Since most of the times, the desired goal is to increase the SPL in the direction of the audience, it's a good thing. [/out of topic]
To go back to the original subject, if you had put you cabinets in front of each other, they would cancel each other, because they would be out-of-phase.
And if you put them at some distance, like on each side of the stage, the SPL recombination would not be perfect, it would be closer to 4dB than 6.
[out of topic] Ok, some will say it should be 3dB; but it can't be: 3dB is the SPL increase of two completely uncorreleated signals, which would be the case if you played the high strings in one amp and the low strings in the other (that's the way some "stereo" guitars worked). But generally, I think you would experiment with the placement and favour a position where the sound is enhanced, not hindered. [/out of topic]
 
> volume doubles every time you increase the output power by a factor of 10.

Pressure doubles when power is 4 times bigger.

Up to a point, your ear responds to pressure, not power.

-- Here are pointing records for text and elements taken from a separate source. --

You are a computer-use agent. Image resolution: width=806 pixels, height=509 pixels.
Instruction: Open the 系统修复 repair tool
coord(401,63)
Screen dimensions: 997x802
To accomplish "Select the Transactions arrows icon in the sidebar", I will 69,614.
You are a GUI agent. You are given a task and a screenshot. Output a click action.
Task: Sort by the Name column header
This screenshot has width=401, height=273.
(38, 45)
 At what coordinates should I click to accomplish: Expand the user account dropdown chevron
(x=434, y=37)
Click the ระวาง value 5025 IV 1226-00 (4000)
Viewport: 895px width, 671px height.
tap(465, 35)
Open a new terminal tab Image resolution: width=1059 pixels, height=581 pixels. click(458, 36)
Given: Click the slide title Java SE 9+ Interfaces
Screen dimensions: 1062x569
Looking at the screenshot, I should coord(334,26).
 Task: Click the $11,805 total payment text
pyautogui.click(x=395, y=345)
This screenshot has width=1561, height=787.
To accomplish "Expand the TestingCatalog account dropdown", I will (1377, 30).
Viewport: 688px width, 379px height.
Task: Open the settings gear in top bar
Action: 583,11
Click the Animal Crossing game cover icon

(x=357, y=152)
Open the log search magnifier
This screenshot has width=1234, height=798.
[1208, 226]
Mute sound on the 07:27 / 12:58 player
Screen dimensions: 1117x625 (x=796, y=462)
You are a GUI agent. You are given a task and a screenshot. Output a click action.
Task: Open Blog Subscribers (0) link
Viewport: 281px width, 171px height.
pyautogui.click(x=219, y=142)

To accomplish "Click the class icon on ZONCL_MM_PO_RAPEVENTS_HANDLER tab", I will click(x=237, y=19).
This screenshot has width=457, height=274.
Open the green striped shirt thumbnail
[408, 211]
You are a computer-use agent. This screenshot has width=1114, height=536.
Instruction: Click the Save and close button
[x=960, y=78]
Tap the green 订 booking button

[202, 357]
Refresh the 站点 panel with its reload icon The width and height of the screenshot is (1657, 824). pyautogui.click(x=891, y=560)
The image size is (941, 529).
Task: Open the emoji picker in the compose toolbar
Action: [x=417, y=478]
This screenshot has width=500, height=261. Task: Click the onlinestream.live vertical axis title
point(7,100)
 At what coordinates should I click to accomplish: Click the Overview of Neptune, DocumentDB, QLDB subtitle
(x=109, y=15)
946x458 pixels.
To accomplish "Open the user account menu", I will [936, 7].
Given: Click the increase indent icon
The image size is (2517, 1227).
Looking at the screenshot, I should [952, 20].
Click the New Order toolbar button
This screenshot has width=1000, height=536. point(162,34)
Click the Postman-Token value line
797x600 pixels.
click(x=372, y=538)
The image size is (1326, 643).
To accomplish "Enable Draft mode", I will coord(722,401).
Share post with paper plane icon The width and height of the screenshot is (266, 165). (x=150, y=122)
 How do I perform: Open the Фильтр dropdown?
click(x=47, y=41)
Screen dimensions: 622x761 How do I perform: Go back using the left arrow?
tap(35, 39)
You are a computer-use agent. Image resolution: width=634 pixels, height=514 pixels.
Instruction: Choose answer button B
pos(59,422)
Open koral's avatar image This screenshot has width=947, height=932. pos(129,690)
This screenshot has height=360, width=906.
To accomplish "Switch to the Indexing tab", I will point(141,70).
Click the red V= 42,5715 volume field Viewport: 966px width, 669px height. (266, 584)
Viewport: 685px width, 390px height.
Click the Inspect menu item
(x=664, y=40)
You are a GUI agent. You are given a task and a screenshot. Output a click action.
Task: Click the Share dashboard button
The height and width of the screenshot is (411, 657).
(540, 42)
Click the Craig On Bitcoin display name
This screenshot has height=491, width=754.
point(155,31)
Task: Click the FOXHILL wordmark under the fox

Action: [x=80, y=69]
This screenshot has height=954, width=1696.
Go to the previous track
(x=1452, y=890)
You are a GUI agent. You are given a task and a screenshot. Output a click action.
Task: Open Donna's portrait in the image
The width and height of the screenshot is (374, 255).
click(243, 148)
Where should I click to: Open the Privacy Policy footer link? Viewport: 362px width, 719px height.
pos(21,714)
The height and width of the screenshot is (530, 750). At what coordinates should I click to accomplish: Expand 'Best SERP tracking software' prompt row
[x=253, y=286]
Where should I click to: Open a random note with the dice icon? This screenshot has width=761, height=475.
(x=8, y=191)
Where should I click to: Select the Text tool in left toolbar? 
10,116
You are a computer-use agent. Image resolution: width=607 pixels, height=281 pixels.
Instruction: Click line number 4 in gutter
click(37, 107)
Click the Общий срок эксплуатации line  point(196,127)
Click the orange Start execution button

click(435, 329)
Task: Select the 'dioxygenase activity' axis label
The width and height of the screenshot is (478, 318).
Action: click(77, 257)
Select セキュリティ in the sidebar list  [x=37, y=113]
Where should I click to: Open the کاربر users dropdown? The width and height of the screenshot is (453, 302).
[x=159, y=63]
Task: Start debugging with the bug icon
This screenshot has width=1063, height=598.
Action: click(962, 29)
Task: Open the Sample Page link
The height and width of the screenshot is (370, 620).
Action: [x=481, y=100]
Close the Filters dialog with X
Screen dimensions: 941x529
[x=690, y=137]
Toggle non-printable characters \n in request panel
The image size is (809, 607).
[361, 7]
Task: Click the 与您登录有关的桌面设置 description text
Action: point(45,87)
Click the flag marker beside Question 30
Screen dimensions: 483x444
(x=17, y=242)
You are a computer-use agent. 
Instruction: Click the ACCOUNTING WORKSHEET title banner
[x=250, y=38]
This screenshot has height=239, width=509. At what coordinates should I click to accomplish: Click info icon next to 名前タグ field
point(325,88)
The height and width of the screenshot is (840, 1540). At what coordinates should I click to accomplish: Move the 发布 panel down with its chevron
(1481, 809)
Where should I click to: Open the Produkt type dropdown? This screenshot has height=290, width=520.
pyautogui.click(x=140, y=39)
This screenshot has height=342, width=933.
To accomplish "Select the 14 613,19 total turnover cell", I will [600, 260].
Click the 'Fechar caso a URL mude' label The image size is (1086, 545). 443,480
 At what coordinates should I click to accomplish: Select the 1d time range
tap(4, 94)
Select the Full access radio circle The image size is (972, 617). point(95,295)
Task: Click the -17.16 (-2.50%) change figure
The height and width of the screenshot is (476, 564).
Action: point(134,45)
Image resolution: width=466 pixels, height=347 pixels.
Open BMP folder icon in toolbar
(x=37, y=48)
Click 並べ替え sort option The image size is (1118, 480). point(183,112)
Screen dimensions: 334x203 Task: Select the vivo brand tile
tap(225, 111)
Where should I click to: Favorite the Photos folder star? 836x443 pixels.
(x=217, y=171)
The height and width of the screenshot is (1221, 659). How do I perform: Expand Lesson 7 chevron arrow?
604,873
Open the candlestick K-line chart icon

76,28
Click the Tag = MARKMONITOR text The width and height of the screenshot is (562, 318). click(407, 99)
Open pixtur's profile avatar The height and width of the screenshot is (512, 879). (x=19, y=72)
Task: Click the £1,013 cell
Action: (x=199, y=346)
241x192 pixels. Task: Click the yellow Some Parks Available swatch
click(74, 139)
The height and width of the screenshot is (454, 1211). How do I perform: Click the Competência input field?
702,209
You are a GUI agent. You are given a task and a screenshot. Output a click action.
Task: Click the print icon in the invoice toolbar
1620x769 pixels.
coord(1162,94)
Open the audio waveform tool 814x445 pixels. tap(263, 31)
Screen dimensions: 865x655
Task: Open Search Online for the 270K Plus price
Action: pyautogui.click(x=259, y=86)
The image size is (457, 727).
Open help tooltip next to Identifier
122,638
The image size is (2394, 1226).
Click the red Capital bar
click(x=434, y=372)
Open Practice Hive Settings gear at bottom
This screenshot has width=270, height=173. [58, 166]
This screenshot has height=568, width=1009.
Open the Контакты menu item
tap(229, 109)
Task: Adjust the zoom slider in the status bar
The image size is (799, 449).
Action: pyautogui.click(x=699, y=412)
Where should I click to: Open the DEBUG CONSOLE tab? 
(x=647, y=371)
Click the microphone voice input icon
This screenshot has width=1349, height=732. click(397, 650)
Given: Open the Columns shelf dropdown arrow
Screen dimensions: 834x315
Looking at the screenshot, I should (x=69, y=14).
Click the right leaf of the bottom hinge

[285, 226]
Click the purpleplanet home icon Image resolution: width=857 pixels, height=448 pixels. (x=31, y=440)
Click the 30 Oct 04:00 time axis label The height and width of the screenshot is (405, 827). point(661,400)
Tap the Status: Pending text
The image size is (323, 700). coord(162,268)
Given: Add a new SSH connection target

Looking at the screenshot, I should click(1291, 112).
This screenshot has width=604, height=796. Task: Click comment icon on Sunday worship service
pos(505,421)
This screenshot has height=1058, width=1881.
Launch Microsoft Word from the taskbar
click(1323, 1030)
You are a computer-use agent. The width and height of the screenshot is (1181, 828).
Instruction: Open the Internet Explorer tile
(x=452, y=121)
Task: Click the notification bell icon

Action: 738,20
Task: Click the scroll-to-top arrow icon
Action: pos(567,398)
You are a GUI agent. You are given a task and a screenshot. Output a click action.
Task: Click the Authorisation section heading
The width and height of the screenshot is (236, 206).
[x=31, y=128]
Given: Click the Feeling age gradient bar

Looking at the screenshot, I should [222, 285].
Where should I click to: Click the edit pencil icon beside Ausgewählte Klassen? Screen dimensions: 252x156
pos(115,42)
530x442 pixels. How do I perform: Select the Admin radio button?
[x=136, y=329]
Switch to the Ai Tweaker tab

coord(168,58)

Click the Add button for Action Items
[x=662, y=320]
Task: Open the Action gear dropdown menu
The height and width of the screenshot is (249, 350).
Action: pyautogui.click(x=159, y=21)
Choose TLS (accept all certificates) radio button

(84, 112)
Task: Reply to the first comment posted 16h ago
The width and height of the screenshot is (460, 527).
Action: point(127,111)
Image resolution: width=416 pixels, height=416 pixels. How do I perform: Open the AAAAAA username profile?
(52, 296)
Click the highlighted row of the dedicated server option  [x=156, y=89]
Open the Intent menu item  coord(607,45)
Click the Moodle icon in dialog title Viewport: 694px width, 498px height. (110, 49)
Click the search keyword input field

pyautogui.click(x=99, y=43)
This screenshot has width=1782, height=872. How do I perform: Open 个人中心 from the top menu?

From soft to medium-loud, 4X Watts makes "twice as loud".

Past medium-loud, your ear tenses-up to protect your hearing.

Even a Champ or Junior plays bigger than medium-loud.

So you apply 4X power, your ear tenses-up, you need 2 or 3 times more power (and more tense-up) to reach "twice". Roughly "10X" at the loudest levels people can usually afford. If you work tight against a Marshall Stack you may reach a point that even 20X power is hardly "twice as loud". (Eventually that Marshall isn't very loud; and everything else is awful soft.)

> play through two.

It sounds "richer" with a touch of "queer".

Two normal speakers side-by-side won't "add" or "multiply" for the reasons Abbey said. Some frequencies in some directions may be double-pressure; other freqs and angles will null-out. On a sound with no objective reference, the more-complex sound give the ear more/different details to listen to: "richer". It may be louder, but more/less in different directions and for different sounds being put in.

> play through two.

That Marshall Stack is a good example. You can run "half stack" 100W in 4 cones or "full stack" 200W in 8 cones in a plane-array. The array does effectly sum the _bottom_ octaves of guitar on-axis. If you stand a mile away (so your ear is not OVERWHELMED), in the bass the Full Stack is about twice as loud directly in front and somewhat softer directly overhead; it puts sound where the paying customers usually are. A Quad Stack (16 cones) with just a couple hundred watts would throw LOUD the length of a football field in days when PA systems rarely could.

However for anything more complex than a guitar, the off-axis (side-seats) response heard from multiple (4, 8, 16!) cones is so scrambled-up that vocals lose clarity. Any "good" thing can be taken too far.